#### REQUIRED WORK:
Below are records to be reproduced exactly and in full.

#### Items listed in a dataset:
▽

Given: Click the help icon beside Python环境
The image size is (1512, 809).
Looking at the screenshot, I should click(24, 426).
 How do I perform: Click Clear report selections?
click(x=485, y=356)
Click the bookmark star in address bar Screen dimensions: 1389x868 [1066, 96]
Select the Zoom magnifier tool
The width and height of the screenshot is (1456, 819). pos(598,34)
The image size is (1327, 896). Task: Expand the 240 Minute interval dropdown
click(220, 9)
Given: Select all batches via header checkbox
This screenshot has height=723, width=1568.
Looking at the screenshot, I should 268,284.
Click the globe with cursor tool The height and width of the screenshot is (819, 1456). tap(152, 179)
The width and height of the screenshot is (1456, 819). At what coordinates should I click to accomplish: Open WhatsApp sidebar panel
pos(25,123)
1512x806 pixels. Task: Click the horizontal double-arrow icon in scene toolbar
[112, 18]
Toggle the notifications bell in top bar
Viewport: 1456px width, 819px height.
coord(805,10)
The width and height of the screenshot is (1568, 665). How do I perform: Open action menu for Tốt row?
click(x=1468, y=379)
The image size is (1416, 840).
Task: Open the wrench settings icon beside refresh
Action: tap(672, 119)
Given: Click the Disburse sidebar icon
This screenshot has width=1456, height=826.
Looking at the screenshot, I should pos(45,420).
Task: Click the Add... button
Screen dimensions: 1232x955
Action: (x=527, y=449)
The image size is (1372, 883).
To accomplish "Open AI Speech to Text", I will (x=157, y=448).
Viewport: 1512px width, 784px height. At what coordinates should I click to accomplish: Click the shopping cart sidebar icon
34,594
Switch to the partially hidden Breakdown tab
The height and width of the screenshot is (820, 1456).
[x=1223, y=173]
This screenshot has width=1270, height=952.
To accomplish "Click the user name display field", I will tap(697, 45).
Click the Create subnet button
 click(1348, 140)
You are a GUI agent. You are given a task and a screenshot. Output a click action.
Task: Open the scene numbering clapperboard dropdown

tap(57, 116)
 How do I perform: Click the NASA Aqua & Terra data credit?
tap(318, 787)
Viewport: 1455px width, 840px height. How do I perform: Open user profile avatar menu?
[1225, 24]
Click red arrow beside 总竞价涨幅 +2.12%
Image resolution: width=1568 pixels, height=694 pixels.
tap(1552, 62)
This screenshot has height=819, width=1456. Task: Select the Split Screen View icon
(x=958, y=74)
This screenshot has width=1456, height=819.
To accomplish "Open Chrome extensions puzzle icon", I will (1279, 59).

△

#### SOLVED PROBLEM:
Given: Click the help icon beside Python环境
The image size is (1512, 809).
Looking at the screenshot, I should click(24, 426).
 How do I perform: Click Clear report selections?
click(x=485, y=356)
Click the bookmark star in address bar Screen dimensions: 1389x868 [1066, 96]
Select the Zoom magnifier tool
The width and height of the screenshot is (1456, 819). pos(598,34)
The image size is (1327, 896). Task: Expand the 240 Minute interval dropdown
click(220, 9)
Given: Select all batches via header checkbox
This screenshot has height=723, width=1568.
Looking at the screenshot, I should 268,284.
Click the globe with cursor tool The height and width of the screenshot is (819, 1456). tap(152, 179)
The width and height of the screenshot is (1456, 819). At what coordinates should I click to accomplish: Open WhatsApp sidebar panel
pos(25,123)
1512x806 pixels. Task: Click the horizontal double-arrow icon in scene toolbar
[112, 18]
Toggle the notifications bell in top bar
Viewport: 1456px width, 819px height.
coord(805,10)
The width and height of the screenshot is (1568, 665). How do I perform: Open action menu for Tốt row?
click(x=1468, y=379)
The image size is (1416, 840).
Task: Open the wrench settings icon beside refresh
Action: tap(672, 119)
Given: Click the Disburse sidebar icon
This screenshot has width=1456, height=826.
Looking at the screenshot, I should pos(45,420).
Task: Click the Add... button
Screen dimensions: 1232x955
Action: (x=527, y=449)
The image size is (1372, 883).
To accomplish "Open AI Speech to Text", I will (x=157, y=448).
Viewport: 1512px width, 784px height. At what coordinates should I click to accomplish: Click the shopping cart sidebar icon
34,594
Switch to the partially hidden Breakdown tab
The height and width of the screenshot is (820, 1456).
[x=1223, y=173]
This screenshot has width=1270, height=952.
To accomplish "Click the user name display field", I will tap(697, 45).
Click the Create subnet button
 click(1348, 140)
You are a GUI agent. You are given a task and a screenshot. Output a click action.
Task: Open the scene numbering clapperboard dropdown

tap(57, 116)
 How do I perform: Click the NASA Aqua & Terra data credit?
tap(318, 787)
Viewport: 1455px width, 840px height. How do I perform: Open user profile avatar menu?
[1225, 24]
Click red arrow beside 总竞价涨幅 +2.12%
Image resolution: width=1568 pixels, height=694 pixels.
tap(1552, 62)
This screenshot has height=819, width=1456. Task: Select the Split Screen View icon
(x=958, y=74)
This screenshot has width=1456, height=819.
To accomplish "Open Chrome extensions puzzle icon", I will (1279, 59).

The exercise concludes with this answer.